After speaking with her GP on 18 May 2020, Miriam was referred to a specialist and she went for tests – a mammogram, scan and biopsy - at the William Harvey Hospital in Ashford on 28 May. Following this, she had an appointment with her consultant on 12 June at Kent and Canterbury Hospital, and the operation to remove the tumour was successfully carried out on 30 June.

Miriam said: “Of course, I was nervous, I did not know what to expect, but I realised that whatever the outcome, I was in good hands. Everyone reassured me I would come through it and I would be OK.”

To ensure cancer patients continue to get the care they need during the pandemic, hospitals introduced a range of safety measures to protect patients and staff from the risks and challenges posed by Covid-19. 

Miriam felt comforted by these measures. “In my cancer journey, I was always wearing a mask and the clinicians were too. As soon as I walked in, my temperature was taken and we were sanitising our hands. With clear maps on the floor of each area, I found directions easy to follow to where I needed to go. Screens were in place at reception desks too. The specific departments I visited, were spotlessly clean. Also, with every appointment with every health professional, I noticed that everyone was distanced from each other. So, I didn’t worry about safety around Covid at all.”

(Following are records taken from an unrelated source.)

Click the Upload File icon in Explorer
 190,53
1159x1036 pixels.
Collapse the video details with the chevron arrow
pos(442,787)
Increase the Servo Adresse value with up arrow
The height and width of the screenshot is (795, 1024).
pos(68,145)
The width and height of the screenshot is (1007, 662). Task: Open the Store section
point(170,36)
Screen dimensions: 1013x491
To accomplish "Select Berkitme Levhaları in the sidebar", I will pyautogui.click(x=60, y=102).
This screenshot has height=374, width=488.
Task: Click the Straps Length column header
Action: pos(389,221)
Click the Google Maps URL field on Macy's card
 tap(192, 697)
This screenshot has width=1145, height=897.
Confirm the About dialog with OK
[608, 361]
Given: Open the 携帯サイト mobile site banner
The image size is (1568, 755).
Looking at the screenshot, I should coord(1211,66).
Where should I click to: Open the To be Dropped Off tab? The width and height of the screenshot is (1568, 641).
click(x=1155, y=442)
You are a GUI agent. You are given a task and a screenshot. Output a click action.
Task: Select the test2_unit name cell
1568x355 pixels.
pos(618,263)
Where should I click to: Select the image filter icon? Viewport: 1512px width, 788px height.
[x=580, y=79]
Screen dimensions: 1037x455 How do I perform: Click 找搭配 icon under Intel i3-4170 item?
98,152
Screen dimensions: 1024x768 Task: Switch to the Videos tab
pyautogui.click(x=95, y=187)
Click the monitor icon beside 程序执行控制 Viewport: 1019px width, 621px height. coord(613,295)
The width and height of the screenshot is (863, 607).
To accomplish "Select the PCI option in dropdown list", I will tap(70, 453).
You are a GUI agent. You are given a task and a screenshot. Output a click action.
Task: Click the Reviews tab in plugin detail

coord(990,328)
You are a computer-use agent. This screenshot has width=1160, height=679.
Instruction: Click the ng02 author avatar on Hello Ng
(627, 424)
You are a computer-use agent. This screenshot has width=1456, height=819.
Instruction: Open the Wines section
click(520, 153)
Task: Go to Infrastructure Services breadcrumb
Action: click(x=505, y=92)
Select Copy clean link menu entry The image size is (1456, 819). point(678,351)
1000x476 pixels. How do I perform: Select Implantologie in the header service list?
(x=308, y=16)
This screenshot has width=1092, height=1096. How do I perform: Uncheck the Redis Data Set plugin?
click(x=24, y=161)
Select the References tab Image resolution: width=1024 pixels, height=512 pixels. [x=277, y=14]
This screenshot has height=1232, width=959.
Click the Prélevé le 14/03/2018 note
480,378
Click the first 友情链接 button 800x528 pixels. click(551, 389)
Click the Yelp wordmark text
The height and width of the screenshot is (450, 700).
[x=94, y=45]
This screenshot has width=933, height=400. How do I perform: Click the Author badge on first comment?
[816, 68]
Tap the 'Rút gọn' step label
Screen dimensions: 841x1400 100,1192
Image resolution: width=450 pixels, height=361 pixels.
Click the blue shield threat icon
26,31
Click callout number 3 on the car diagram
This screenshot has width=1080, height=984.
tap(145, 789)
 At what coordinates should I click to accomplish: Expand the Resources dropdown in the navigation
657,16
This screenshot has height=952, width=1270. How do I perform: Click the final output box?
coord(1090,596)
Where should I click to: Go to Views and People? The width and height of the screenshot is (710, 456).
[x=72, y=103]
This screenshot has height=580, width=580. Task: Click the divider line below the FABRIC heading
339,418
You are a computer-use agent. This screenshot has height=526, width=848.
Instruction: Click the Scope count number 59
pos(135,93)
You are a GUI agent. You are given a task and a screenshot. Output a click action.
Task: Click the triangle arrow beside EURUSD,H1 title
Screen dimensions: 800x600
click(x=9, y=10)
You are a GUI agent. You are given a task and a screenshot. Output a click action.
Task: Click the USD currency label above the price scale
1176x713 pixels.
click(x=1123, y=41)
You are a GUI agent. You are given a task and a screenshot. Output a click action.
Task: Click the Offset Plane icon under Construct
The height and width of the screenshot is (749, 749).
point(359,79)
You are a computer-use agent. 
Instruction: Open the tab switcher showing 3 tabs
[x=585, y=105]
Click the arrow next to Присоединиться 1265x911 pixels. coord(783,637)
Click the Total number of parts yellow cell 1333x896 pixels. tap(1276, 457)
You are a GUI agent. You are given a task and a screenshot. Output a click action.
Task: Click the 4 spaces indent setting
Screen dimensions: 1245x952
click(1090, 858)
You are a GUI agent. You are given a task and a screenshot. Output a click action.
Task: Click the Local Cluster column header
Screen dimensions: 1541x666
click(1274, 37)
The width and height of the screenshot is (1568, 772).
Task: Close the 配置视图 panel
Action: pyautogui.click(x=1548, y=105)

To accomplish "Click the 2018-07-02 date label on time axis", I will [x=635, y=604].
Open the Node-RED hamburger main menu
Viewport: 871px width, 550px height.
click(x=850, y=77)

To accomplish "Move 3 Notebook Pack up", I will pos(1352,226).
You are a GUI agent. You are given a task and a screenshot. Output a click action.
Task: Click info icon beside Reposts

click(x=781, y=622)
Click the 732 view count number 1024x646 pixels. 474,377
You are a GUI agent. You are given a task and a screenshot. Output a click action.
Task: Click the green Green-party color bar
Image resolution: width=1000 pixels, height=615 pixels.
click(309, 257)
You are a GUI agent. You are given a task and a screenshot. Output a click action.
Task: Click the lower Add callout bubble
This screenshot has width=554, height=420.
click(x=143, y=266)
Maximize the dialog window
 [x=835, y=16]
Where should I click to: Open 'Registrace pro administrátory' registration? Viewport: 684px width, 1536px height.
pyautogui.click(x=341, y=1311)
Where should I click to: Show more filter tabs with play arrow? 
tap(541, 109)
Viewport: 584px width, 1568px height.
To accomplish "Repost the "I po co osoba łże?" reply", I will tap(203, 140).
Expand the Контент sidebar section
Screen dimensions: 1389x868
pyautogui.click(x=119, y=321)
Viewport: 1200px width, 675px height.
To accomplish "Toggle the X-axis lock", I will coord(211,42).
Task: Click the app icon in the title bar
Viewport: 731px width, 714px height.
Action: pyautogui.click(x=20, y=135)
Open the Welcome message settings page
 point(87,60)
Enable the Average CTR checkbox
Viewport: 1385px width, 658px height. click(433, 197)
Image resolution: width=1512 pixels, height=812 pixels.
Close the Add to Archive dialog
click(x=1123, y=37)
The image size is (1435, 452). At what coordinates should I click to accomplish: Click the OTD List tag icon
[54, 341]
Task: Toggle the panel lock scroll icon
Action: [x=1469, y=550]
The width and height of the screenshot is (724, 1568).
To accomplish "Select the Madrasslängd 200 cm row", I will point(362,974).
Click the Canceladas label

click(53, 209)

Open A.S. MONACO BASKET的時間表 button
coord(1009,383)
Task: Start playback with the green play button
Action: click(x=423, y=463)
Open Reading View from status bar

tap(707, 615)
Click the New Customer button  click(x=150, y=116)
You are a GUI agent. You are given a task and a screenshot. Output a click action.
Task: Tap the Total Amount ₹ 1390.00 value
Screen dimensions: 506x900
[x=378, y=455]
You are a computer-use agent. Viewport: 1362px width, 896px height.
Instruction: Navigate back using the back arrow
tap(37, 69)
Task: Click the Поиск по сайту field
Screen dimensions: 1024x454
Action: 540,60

Miriam adds her voice to the NHS campaign to encourage people to contact their GP as soon as possible if they notice any worrying symptoms which could be cancer.

She said: “I would urge anyone who has any kind of lump or abnormality, don’t be afraid to take that first step because whatever the outcome, you can’t leave it. Don’t think your worries and anxieties are not important, because they are.”